I don’t this that this is true. I speculate (but have not confirmed) that
multinomial() will generate all permutations with non-zero probability,
but does so sufficiently non-uniformly that duplicates are generated
much too frequently.

I don’t think that you are missing anything. I see the same thing
with a similar script.

I will start a new thread with the details to highlight this bug you’ve
found.

[Edit: This is the new thread.]

Best.

K. Frank

jeffc · July 29, 2024, 4:04am

Thanks!

Here’s why I’m suspicious that multinomial without replacement is only using 32 bits of entropy.

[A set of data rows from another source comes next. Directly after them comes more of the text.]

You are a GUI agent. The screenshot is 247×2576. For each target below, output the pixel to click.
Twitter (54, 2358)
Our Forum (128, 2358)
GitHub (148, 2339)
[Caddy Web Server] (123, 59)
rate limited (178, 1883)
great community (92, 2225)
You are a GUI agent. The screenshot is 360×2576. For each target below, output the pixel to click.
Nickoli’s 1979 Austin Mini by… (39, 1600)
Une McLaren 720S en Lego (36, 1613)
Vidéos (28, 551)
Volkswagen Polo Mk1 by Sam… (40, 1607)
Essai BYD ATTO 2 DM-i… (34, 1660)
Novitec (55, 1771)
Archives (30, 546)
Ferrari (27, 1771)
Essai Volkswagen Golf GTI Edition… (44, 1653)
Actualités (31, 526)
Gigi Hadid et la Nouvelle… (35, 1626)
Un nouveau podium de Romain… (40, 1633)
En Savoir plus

I looked at the output of the random number generator using a predictable seed, and it appeared that multinomial was only consuming 32 bits from it without replacement, regardless of how many elements you ask it to sample.

Here’s an example that shows the output of rand with a predictable seed, then it tries again and shows how many values were consumed after a multinomial call which pulls 10 samples between 1 and 100 without replacement.

import torch

g = torch.Generator().manual_seed(2147483647)
print(torch.rand(16, generator=g))
print()

g = torch.Generator().manual_seed(2147483647)
print(torch.multinomial(torch.tensor([1.]*100), num_samples=10,replacement=False, generator=g))
print()
print(torch.rand(16, generator=g))

The output shows that only the first random value was consumed.

tensor([0.7081, 0.3542, 0.1054, 0.5996, 0.0904, 0.0899, 0.8822, 0.9887, 0.0080,
        0.2908, 0.7408, 0.4012, 0.8640, 0.7391, 0.3845, 0.2176])

tensor([32, 69, 47, 83, 10, 41, 37, 42, 72, 28])

tensor([0.3542, 0.1054, 0.5996, 0.0904, 0.0899, 0.8822, 0.9887, 0.0080, 0.2908,
        0.7408, 0.4012, 0.8640, 0.7391, 0.3845, 0.2176, 0.7054])

I tried this with a double precision probability tensor, and it did consume two entries (64 bits of randomness), but in my birthday problem test even with a double precision probability tensor it is still hitting collisions like it is generating the samples with only 32 bits of entropy. My suspicion is that it’s using 32 bits from the random number generator to seed its own generator that pulls the samples.

KFrank · July 29, 2024, 3:20pm

Hi Jeff!

Yes, I agree. I’ve replied in more detail in the “bug-report” thread.

By the way, this looks like a regression that didn’t occur in version
1.11.0.

Best.

K. Frank